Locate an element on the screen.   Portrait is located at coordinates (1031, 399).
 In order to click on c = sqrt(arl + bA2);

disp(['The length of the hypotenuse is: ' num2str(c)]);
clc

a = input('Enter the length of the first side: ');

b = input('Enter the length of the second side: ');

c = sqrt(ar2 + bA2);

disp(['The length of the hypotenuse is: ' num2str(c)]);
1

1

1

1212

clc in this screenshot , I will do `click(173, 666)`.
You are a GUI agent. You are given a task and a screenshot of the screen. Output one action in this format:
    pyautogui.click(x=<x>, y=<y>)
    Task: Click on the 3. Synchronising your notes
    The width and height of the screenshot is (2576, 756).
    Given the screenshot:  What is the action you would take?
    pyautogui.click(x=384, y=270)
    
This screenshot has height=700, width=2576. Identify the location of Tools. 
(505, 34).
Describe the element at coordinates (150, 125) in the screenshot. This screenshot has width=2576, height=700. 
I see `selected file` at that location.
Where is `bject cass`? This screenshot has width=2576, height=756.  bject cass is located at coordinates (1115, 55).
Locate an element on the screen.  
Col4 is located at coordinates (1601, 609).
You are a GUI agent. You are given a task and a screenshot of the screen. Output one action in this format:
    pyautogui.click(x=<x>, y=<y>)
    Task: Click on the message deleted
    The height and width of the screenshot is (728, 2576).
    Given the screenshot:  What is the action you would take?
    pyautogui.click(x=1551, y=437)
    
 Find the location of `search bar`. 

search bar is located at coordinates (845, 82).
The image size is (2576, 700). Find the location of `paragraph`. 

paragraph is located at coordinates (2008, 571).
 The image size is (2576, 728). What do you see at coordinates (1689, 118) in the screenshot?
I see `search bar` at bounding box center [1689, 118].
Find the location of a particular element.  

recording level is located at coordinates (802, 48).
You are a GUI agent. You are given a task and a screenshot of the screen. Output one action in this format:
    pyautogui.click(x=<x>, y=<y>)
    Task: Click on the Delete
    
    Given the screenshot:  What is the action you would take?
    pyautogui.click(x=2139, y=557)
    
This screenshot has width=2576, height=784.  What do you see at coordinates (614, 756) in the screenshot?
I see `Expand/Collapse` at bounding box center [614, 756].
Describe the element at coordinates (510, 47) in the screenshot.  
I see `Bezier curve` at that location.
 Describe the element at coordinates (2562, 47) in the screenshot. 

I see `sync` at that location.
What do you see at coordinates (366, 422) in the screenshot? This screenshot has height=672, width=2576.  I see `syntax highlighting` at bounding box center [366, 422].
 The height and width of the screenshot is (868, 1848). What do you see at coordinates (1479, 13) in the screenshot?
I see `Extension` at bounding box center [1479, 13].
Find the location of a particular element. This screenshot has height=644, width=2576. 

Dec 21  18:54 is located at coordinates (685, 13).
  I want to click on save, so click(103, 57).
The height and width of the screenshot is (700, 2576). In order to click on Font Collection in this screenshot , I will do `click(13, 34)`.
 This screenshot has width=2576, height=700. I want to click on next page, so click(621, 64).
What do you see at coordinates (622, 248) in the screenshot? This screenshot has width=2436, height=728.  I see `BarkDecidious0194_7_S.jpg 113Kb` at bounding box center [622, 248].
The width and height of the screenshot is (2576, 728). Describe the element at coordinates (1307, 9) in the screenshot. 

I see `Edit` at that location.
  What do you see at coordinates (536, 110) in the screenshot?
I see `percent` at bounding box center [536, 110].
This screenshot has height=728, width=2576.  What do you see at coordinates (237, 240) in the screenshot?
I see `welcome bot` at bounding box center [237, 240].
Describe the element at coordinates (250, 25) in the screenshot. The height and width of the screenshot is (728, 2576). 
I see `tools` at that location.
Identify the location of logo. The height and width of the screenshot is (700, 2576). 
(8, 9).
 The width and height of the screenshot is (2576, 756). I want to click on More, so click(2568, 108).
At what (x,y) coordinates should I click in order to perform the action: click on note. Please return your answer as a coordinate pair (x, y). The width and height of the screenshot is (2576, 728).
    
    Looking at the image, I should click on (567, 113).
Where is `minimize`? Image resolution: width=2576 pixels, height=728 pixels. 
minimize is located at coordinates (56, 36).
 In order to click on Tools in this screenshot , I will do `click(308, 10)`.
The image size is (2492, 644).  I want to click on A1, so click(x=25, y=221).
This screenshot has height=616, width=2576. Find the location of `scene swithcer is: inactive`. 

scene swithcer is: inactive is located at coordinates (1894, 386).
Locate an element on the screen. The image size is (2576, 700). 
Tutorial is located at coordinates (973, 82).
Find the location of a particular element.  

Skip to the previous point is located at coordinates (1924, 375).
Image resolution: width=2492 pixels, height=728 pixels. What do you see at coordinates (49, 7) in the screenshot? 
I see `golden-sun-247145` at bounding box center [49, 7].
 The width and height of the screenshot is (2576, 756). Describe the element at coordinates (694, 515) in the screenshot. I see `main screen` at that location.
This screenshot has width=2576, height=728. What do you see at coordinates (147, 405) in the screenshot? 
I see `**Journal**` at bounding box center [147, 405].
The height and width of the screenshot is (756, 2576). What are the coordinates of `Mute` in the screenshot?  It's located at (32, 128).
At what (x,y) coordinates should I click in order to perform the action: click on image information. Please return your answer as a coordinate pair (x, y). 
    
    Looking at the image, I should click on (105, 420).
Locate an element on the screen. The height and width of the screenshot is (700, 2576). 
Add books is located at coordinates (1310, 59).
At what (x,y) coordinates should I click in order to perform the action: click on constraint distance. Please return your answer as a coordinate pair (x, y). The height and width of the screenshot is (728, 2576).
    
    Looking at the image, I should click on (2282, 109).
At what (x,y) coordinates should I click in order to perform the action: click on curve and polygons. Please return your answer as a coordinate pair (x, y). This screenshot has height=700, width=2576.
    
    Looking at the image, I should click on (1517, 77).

* _Task directions_: Reproduce every one of the records above verbatim, line for line.

* _The answer_:
Locate an element on the screen.   Portrait is located at coordinates (1031, 399).
 In order to click on c = sqrt(arl + bA2);

disp(['The length of the hypotenuse is: ' num2str(c)]);
clc

a = input('Enter the length of the first side: ');

b = input('Enter the length of the second side: ');

c = sqrt(ar2 + bA2);

disp(['The length of the hypotenuse is: ' num2str(c)]);
1

1

1

1212

clc in this screenshot , I will do `click(173, 666)`.
You are a GUI agent. You are given a task and a screenshot of the screen. Output one action in this format:
    pyautogui.click(x=<x>, y=<y>)
    Task: Click on the 3. Synchronising your notes
    The width and height of the screenshot is (2576, 756).
    Given the screenshot:  What is the action you would take?
    pyautogui.click(x=384, y=270)
    
This screenshot has height=700, width=2576. Identify the location of Tools. 
(505, 34).
Describe the element at coordinates (150, 125) in the screenshot. This screenshot has width=2576, height=700. 
I see `selected file` at that location.
Where is `bject cass`? This screenshot has width=2576, height=756.  bject cass is located at coordinates (1115, 55).
Locate an element on the screen.  
Col4 is located at coordinates (1601, 609).
You are a GUI agent. You are given a task and a screenshot of the screen. Output one action in this format:
    pyautogui.click(x=<x>, y=<y>)
    Task: Click on the message deleted
    The height and width of the screenshot is (728, 2576).
    Given the screenshot:  What is the action you would take?
    pyautogui.click(x=1551, y=437)
    
 Find the location of `search bar`. 

search bar is located at coordinates (845, 82).
The image size is (2576, 700). Find the location of `paragraph`. 

paragraph is located at coordinates (2008, 571).
 The image size is (2576, 728). What do you see at coordinates (1689, 118) in the screenshot?
I see `search bar` at bounding box center [1689, 118].
Find the location of a particular element.  

recording level is located at coordinates (802, 48).
You are a GUI agent. You are given a task and a screenshot of the screen. Output one action in this format:
    pyautogui.click(x=<x>, y=<y>)
    Task: Click on the Delete
    
    Given the screenshot:  What is the action you would take?
    pyautogui.click(x=2139, y=557)
    
This screenshot has width=2576, height=784.  What do you see at coordinates (614, 756) in the screenshot?
I see `Expand/Collapse` at bounding box center [614, 756].
Describe the element at coordinates (510, 47) in the screenshot.  
I see `Bezier curve` at that location.
 Describe the element at coordinates (2562, 47) in the screenshot. 

I see `sync` at that location.
What do you see at coordinates (366, 422) in the screenshot? This screenshot has height=672, width=2576.  I see `syntax highlighting` at bounding box center [366, 422].
 The height and width of the screenshot is (868, 1848). What do you see at coordinates (1479, 13) in the screenshot?
I see `Extension` at bounding box center [1479, 13].
Find the location of a particular element. This screenshot has height=644, width=2576. 

Dec 21  18:54 is located at coordinates (685, 13).
  I want to click on save, so click(103, 57).
The height and width of the screenshot is (700, 2576). In order to click on Font Collection in this screenshot , I will do `click(13, 34)`.
 This screenshot has width=2576, height=700. I want to click on next page, so click(621, 64).
What do you see at coordinates (622, 248) in the screenshot? This screenshot has width=2436, height=728.  I see `BarkDecidious0194_7_S.jpg 113Kb` at bounding box center [622, 248].
The width and height of the screenshot is (2576, 728). Describe the element at coordinates (1307, 9) in the screenshot. 

I see `Edit` at that location.
  What do you see at coordinates (536, 110) in the screenshot?
I see `percent` at bounding box center [536, 110].
This screenshot has height=728, width=2576.  What do you see at coordinates (237, 240) in the screenshot?
I see `welcome bot` at bounding box center [237, 240].
Describe the element at coordinates (250, 25) in the screenshot. The height and width of the screenshot is (728, 2576). 
I see `tools` at that location.
Identify the location of logo. The height and width of the screenshot is (700, 2576). 
(8, 9).
 The width and height of the screenshot is (2576, 756). I want to click on More, so click(2568, 108).
At what (x,y) coordinates should I click in order to perform the action: click on note. Please return your answer as a coordinate pair (x, y). The width and height of the screenshot is (2576, 728).
    
    Looking at the image, I should click on (567, 113).
Where is `minimize`? Image resolution: width=2576 pixels, height=728 pixels. 
minimize is located at coordinates (56, 36).
 In order to click on Tools in this screenshot , I will do `click(308, 10)`.
The image size is (2492, 644).  I want to click on A1, so click(x=25, y=221).
This screenshot has height=616, width=2576. Find the location of `scene swithcer is: inactive`. 

scene swithcer is: inactive is located at coordinates (1894, 386).
Locate an element on the screen. The image size is (2576, 700). 
Tutorial is located at coordinates (973, 82).
Find the location of a particular element.  

Skip to the previous point is located at coordinates (1924, 375).
Image resolution: width=2492 pixels, height=728 pixels. What do you see at coordinates (49, 7) in the screenshot? 
I see `golden-sun-247145` at bounding box center [49, 7].
 The width and height of the screenshot is (2576, 756). Describe the element at coordinates (694, 515) in the screenshot. I see `main screen` at that location.
This screenshot has width=2576, height=728. What do you see at coordinates (147, 405) in the screenshot? 
I see `**Journal**` at bounding box center [147, 405].
The height and width of the screenshot is (756, 2576). What are the coordinates of `Mute` in the screenshot?  It's located at (32, 128).
At what (x,y) coordinates should I click in order to perform the action: click on image information. Please return your answer as a coordinate pair (x, y). 
    
    Looking at the image, I should click on (105, 420).
Locate an element on the screen. The height and width of the screenshot is (700, 2576). 
Add books is located at coordinates (1310, 59).
At what (x,y) coordinates should I click in order to perform the action: click on constraint distance. Please return your answer as a coordinate pair (x, y). The height and width of the screenshot is (728, 2576).
    
    Looking at the image, I should click on (2282, 109).
At what (x,y) coordinates should I click in order to perform the action: click on curve and polygons. Please return your answer as a coordinate pair (x, y). This screenshot has height=700, width=2576.
    
    Looking at the image, I should click on (1517, 77).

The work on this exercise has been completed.